あまりに寒くて強い風が吹いて、私は思わず目を背けた、再び目を開けたら目の前には彼女はどこにもいなくて、初めから存在してないような気さえした。ただ、足元にはマフラーがポツンと落ちている。
「ほんと、お前は」
ほんのりと暖かさの残るマフラーを拾い上げて、私は裏返った声で少し笑いながら呟いた。
「やっぱし嘘が下手くそなんだよ」
・・・
エピローグ
あれから少しばかり時間が流れた。
私はというと、似つかわしくないオシャレなカフェでコーヒーを啜っている。
「アンタ、その仏頂ズラどうにかしなさいよ」
「いや、コーヒー苦いなぁと思って」
「なんで飲めないのに頼んだのよ……ほら、私のミルクティーと取替えてあげるからそのブサイクな顔やめて」
え、ミルクティーってこんなに美味しんですか、ペットボトルのやつと全然味が違う。私がお高いミルクティーに度肝を抜かしていると、玲奈がいきなり右ストレートを放ってきた。
「あの子と、どんな会話したの」
「べつに、いつも通りの馬鹿話だよ」
私はてっきり彼女にまた「御茶を濁すな」と怒られるかと思ったが、彼女は楽しそうに笑っているだけで何だか肩透かしを食らった。
「他には」
「あとは、まぁ、なんだ。告白した」
「返事は?」
「大っ嫌いだってさ」
そういうと、彼女は本当に楽しそうに、幸せそうに笑うものだから私のペースが乱される。
「嘘が下手ね、最後まであの子」
「あぁ、全くだ」
「というか、二つの月ってなんだったの」
「あ、アレか。いや、性格には俺も分かってないんだけどさ」
「でも、何か心当たりはあるんでしょ」
玲奈がニヤリと笑って私を虐める、こういう解決編みたいな真似は正直小っ恥ずかしくてやりたくないが、ついこの間これ以上に小っ恥ずかしいことをやっているので諦めて仮説を口にする。

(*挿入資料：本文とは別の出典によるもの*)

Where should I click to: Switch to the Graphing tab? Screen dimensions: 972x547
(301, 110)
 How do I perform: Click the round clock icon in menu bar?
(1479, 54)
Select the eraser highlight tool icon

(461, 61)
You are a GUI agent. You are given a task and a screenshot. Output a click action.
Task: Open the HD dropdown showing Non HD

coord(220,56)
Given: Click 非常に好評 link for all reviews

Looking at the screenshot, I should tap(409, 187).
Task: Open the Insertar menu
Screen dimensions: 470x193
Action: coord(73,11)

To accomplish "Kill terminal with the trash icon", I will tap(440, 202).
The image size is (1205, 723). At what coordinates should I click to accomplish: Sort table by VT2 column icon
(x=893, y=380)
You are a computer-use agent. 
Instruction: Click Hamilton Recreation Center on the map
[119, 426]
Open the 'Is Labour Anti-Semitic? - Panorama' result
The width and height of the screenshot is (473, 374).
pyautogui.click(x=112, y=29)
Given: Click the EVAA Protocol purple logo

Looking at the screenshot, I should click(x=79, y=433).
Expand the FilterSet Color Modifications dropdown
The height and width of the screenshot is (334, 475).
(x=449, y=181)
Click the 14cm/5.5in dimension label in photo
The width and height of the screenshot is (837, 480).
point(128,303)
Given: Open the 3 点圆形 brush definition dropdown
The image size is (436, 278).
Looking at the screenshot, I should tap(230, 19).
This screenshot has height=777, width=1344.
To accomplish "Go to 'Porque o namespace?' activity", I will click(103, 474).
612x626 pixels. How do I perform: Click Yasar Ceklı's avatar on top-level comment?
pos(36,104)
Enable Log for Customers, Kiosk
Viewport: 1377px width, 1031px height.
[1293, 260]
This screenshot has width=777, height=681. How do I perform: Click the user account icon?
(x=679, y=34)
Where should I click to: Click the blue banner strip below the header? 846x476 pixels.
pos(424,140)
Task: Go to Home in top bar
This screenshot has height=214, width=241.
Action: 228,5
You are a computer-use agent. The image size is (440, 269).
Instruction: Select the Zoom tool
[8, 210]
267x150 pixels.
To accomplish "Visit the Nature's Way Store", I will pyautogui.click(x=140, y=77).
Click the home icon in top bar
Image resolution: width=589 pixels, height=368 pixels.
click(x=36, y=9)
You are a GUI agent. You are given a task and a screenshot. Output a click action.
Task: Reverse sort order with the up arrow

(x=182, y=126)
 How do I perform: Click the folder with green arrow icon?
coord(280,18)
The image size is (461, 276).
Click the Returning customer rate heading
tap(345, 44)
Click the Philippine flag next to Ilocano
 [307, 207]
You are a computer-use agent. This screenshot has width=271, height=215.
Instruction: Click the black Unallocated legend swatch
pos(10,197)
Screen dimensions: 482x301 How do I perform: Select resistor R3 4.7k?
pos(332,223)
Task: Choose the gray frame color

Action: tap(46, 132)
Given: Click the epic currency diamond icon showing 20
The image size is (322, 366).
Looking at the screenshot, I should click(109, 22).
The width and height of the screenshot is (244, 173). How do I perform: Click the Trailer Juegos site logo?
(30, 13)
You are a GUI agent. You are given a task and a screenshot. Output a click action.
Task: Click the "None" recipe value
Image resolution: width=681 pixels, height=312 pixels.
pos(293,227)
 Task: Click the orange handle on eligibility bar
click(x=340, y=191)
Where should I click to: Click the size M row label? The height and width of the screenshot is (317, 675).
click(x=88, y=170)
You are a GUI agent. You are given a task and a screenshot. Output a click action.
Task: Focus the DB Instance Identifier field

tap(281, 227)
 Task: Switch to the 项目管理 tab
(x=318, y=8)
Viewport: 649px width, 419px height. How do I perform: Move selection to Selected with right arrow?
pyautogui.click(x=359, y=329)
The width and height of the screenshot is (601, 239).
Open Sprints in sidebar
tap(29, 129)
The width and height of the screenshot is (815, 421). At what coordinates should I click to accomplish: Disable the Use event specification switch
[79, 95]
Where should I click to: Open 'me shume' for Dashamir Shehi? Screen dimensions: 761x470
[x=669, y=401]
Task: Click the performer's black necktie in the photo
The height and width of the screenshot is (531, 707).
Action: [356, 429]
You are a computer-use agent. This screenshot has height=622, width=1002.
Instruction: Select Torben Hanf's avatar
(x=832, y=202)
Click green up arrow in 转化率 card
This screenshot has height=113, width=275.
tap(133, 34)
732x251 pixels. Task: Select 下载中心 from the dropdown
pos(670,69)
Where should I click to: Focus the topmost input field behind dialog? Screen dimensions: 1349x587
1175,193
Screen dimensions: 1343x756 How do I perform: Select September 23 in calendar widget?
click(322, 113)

「言ったんだよアイツ、最後の時に『ずっと君の瞳の中で見てた』とかなんとか」
もしかしたら、死んでしまった彼女は私の瞳を介して私達を見ていたのではなかろうか、私の瞳の中に住んでいたと言ってもいい。憶測だけれど、きっと月が二つに見えたのは彼女の瞳と私の瞳がダブって描いた光景なのではなかろうか。
「うーん、微妙。なんか他に理由ありそうじゃない? というかあのこの嘘の可能性もあるし」
「いや、嘘じゃないんだソレが」
「は?」
「あったんだよ、月が二つ」
「……薬でもやってる?」
「お前、はっ倒すぞ」
「まぁ、アンタの自分の中にアイツがいたーなんて気持ちの悪い妄言を信じるとしてもさ、ありがとね」
「……なんだ急に改まって」
「あの子をアンタが見つけてくれたから、言えなかったサヨナラを私は言えたの」
「俺のお陰なわけねぇーよ、たまたまだそんなの」
「あ、照れてる気持ち悪い」
「何お前、俺のこと嫌いなの?」
私が呟くと彼女が笑う、ぎこちなかった関係が少しずつ正常化して行っているのが分かった。彼が同棲すること含めたくだらない世間話や馬鹿話を昔みたいに繰り広げていると、思い出したように彼女が言う。
「他人の恋路はいいとして、結局アンタはどうなのよ」
「なんだいきなり」
「あの子と、最後話したんでしょ」
一回振られて、一回はまぁ、アレはオーケーみたいなもんだろ。
「一勝一敗で引き分け、持ち越しだな」
「なによ、それ。どこに持ち越すの」
玲奈が吹き出した、私もつられて吹き出して笑う。
初恋は叶わないと誰かが言った。
きっと私は適当なことを嘯いて笑うのだろう。彼女と笑った日々を思い出して。